Get your facts straight.

MS e-mail apps have had a junk mail filter since, oh, Microsoft Mail & News, which was a '97 app. There's such a feature in Outlook Express and Entourage, too. All of these apps have a junk mail filter that can be told that "this message is not junk", and they also have a trigger-happiness slider, which Apple's Mail lacks.

Apple certainly didn't invent the junk mail filter. They came up with the idea of using semantics analysis to do it (ie. not looking for specific words or sentences or the sender's address but instead the format of the e-mail).

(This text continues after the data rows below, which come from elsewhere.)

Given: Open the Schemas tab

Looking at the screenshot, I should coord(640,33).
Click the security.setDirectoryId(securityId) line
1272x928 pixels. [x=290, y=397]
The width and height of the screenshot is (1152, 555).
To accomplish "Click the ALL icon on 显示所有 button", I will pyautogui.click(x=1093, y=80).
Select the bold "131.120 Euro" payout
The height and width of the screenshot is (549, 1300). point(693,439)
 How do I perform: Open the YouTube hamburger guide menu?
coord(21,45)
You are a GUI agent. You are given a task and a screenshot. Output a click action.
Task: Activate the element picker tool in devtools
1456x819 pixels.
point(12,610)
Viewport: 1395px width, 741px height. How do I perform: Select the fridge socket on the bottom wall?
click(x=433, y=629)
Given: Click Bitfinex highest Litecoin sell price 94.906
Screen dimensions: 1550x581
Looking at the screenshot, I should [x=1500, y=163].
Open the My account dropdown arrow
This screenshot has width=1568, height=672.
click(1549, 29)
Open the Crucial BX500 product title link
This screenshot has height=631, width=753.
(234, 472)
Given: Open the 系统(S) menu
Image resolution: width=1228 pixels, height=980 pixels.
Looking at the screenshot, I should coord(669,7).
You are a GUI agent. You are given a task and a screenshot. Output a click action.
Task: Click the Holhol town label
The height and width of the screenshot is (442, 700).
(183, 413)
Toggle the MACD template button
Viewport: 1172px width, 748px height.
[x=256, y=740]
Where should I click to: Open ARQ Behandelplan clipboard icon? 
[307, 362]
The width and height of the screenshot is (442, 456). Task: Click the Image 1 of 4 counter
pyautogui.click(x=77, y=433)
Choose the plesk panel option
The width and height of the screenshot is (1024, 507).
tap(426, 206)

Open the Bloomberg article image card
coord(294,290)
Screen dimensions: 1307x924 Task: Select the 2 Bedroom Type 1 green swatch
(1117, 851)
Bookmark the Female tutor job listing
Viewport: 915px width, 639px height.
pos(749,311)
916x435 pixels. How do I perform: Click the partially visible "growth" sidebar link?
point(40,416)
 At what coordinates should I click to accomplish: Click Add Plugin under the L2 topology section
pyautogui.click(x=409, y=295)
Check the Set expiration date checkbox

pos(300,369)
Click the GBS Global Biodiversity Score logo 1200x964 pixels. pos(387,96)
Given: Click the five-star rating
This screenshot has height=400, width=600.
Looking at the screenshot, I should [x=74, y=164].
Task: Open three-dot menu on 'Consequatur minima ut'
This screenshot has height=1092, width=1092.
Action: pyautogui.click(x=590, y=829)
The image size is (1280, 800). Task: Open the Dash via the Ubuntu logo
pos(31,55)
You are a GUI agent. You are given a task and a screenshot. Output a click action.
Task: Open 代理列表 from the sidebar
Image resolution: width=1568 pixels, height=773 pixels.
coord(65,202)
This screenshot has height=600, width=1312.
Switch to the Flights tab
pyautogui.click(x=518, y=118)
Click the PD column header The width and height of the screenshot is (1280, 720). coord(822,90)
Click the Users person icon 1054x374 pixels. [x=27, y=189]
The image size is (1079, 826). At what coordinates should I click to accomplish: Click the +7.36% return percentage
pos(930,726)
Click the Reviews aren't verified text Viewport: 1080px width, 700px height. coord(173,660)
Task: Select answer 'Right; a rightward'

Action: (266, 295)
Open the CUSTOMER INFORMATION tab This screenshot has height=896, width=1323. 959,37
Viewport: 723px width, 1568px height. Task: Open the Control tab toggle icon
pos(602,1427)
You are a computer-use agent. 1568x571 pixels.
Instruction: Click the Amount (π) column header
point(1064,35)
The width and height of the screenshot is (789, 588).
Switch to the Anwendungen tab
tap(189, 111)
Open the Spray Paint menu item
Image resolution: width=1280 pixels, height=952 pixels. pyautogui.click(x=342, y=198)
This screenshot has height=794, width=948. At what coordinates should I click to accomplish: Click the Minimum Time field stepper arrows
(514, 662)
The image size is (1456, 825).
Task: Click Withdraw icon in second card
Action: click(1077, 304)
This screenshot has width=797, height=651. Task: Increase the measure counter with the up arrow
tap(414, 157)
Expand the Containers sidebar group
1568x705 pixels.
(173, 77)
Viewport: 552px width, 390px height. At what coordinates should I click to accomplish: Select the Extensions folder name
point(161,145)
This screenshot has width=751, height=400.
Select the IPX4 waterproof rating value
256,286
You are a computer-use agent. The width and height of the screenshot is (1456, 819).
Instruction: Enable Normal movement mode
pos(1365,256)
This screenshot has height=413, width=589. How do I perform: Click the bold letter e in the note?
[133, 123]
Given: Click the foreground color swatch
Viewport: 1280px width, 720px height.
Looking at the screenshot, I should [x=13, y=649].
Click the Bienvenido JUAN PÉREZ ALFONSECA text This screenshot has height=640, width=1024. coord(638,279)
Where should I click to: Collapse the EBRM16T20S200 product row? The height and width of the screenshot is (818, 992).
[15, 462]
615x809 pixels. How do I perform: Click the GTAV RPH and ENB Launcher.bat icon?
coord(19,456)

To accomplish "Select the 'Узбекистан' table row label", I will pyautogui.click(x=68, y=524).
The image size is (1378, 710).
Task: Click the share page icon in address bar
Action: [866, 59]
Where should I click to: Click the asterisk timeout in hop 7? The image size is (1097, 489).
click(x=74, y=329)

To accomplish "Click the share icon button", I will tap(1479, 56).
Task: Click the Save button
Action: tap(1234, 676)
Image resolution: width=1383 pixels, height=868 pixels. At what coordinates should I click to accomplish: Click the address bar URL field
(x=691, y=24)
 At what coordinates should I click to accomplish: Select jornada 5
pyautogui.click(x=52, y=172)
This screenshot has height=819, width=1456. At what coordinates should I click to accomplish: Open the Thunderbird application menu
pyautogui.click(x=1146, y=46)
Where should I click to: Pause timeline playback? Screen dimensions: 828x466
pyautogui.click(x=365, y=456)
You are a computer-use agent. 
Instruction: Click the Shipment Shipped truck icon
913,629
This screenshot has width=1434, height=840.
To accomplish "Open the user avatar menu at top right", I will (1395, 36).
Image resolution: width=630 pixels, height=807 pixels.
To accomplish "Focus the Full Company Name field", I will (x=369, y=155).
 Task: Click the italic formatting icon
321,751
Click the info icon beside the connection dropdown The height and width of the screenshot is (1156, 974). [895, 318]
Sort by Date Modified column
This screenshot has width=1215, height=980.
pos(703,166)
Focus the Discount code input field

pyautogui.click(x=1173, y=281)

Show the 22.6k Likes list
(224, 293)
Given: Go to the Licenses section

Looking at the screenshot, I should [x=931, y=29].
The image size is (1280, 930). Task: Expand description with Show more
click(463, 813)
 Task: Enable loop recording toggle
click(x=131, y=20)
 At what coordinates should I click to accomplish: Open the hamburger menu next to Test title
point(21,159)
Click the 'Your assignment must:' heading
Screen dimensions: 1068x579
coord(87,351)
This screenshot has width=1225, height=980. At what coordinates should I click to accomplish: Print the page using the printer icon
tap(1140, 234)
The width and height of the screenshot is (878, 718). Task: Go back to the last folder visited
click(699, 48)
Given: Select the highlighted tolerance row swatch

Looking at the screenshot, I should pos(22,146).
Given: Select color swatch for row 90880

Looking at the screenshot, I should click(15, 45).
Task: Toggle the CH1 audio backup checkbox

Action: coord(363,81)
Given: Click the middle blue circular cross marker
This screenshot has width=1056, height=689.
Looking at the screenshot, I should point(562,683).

In other words, Apple didn't invent junk mail filtering -- they just developed a new means to  a pre-existing end.


----------



## Captain Code (Oct 27, 2002)

MS's junk mail filter has always been useless.  Apple didn't invent adaptive latent semantic analysis, but they are one of the first to bring it into main stream use.    I read about a guy doing it on his own email server a few months before Jaguar came out.

No, Apple didn't invent it, and neither did MS.  The point is, MS acts like they DID invent it. 

Also, who really wants MS logging everything they do online?  Do people really trust MS to keep their logs secure?  I'm sure that they will also sell their customer's usage statistics to marketing companies as well.


----------